As much as the needed response is not a technological fix, it also is not not a technological fix. We simply need, for one thing, a better understanding of our digital media-ecological rhetorical situation. That’s something rhetoricians can provide, and while I wouldn’t say it’s the biggest piece of the puzzle, there’s still plenty of work to do. The question the late age of the internet poses is what will follow. That is, what follows on the social media communities and digital marketplaces that typify our daily engagement with the web and represent the globe’s most visited websites? The web began in the nineties as a fantasy about escaping the real world, as a place where we would have separate second lives and form parallel virtual communities. And the social web that followed in the next decade largely built on that fantasy by making it more accessible. But we can’t really think about the web that way. The digital world is not a separate world, as if it ever really was. We need a new web, one that supplants the social web as the social web supplanted web 1.0, one that recognizes the rhetorical-material stakes differently.
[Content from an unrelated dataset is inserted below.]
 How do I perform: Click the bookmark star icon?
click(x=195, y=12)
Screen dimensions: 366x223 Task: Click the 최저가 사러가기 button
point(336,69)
It’s anyone’s guess how to sort out the larger political problems, with time one would suspect and let’s hope that we have enough of it to spare. But if we’re happy with the contention that print technologies spurred literacy and hence democracy and capitalism but also a fundamentalist reaction, then certainly we can ask the same questions of digital media. What can we build? Hopefully something better than is on offer here!